Milyonların umudu olan bir ana muhalalefet partisinin milletine, teröre prim tanıyan sözlerle azap çektirmesine ne isim koyacağız?

Ana muhalefet liderinin görevi, dedikodulardan yola çıkarak, "Ahan da cephaneliğimizi bile patlattılar" diyerek halkının yüreğine korku salmak mıdır?

Terörden siyasi prim elde etmek midir görevi?

Tamirsiz, tesellisiz acıyı katmerlemek midir bir liderin son sözü?

Kapkara cümlelerle bir milletin moral motivasyonunu yerle bir etmek midir?

Eğer CHP'ye gönül verenler "Evet" CHP'nin görevi budur diyorlarsa...

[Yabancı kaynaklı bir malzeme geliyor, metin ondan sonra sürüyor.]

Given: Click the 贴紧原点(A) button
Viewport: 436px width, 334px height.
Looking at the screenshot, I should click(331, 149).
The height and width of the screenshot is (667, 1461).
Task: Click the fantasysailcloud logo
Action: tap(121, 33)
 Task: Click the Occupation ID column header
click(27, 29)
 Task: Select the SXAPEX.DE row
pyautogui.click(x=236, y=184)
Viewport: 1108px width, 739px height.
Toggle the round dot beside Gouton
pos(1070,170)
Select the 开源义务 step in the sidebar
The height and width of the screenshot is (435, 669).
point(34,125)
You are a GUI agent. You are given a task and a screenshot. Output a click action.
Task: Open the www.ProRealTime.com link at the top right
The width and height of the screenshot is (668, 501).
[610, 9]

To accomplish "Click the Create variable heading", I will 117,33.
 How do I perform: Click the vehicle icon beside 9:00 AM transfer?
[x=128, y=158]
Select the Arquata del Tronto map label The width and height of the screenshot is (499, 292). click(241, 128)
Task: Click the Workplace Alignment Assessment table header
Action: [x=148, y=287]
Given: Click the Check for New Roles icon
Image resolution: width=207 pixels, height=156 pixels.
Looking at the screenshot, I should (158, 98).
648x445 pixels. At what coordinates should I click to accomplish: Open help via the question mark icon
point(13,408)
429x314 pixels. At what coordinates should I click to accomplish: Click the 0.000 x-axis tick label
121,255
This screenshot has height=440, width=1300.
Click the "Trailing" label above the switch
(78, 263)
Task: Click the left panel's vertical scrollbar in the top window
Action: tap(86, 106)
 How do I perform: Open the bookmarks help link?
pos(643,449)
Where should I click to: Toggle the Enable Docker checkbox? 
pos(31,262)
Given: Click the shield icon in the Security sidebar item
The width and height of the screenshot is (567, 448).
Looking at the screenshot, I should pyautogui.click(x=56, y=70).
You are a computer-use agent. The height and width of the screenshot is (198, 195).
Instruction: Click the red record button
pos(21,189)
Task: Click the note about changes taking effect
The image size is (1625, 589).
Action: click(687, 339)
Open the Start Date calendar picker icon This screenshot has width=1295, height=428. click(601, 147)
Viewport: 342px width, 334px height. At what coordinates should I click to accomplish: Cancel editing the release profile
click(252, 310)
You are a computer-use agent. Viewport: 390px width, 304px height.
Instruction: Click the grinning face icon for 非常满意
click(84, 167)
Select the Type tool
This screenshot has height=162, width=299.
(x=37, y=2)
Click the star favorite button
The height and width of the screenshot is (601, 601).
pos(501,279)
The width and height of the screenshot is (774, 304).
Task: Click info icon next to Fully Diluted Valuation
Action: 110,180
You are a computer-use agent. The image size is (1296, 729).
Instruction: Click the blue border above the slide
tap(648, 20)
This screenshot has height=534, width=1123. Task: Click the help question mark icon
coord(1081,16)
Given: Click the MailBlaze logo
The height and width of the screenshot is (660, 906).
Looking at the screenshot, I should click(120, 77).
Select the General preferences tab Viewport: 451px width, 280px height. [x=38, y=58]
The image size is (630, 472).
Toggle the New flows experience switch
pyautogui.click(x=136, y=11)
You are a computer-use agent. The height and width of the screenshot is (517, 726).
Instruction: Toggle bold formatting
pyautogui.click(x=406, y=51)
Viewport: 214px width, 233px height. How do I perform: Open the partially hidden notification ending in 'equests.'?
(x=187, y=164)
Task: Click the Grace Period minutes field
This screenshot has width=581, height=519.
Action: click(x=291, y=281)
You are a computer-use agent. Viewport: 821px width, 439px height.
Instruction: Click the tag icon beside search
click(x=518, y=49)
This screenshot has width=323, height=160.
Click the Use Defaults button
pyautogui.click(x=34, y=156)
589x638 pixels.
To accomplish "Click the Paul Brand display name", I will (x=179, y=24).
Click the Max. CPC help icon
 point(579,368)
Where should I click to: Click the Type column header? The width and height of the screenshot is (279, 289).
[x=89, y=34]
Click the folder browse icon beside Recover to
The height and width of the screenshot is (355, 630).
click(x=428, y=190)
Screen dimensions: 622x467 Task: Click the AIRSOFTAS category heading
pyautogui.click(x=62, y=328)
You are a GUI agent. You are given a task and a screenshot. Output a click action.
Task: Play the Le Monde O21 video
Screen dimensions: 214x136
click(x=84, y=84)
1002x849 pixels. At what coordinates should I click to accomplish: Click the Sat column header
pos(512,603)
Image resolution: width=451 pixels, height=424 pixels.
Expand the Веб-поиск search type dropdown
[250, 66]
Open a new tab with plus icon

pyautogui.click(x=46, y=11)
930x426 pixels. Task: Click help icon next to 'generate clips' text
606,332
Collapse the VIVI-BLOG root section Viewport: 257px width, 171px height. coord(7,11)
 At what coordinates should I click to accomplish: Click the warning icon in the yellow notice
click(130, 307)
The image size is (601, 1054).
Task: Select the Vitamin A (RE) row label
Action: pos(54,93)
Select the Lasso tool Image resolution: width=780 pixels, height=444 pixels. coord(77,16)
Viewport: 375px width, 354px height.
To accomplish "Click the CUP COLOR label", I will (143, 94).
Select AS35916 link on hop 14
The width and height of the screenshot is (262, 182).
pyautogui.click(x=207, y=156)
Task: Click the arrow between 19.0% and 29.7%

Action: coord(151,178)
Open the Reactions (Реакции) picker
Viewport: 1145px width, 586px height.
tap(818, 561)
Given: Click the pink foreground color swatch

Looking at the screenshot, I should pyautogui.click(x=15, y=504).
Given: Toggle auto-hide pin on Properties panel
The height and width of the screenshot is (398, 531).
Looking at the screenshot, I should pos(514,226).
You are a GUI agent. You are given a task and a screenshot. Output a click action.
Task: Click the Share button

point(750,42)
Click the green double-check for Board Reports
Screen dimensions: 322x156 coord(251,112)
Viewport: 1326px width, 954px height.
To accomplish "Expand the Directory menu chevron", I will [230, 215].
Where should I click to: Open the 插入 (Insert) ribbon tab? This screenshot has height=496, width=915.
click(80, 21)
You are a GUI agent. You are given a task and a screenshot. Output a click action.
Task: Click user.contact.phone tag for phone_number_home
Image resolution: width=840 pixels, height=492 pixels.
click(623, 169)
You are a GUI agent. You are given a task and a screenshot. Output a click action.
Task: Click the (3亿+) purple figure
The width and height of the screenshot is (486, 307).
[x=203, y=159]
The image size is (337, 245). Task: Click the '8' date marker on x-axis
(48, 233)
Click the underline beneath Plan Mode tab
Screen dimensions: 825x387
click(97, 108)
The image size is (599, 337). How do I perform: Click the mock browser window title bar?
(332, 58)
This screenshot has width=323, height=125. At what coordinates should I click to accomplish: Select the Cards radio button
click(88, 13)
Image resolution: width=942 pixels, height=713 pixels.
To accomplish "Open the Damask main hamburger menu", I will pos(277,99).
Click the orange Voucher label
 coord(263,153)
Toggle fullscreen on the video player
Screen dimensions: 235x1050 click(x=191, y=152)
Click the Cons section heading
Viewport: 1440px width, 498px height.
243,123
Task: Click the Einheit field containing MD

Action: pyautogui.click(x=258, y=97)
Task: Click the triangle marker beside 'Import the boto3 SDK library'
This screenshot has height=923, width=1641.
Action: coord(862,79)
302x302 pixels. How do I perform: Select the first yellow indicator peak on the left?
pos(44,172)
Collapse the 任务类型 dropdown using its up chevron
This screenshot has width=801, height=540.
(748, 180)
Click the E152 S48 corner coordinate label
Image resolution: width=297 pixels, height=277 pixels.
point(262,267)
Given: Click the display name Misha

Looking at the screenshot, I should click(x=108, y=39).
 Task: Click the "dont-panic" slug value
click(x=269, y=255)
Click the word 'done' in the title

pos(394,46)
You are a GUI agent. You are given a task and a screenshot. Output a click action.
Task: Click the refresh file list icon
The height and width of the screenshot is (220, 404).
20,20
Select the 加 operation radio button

Yazıklar bile olmasın diyorum, yazıklar bile olmasın!

Görünen o ki etrafındaki bazı isimler kendisine, "Bundan daha iyi konuşulamazdı Efendim" dedikçe CHP lideri her gün çılgınlıklar hanesine bir yenisini ekleyecek.

Ama unuttuğu bir şey var.

Bu millet şehitleri kullanmaya çalışarak iktidar yokuşuna tırmanmaya çalışanları daha yolun başındayken yaka paça alaşağı ediyor.

Ve artık epeşkere belli oluyor ki, Kılıçdaroğlu'na apar topar giydirilen liderlik gömleği  kendisine 2-3 beden fazla geliyor.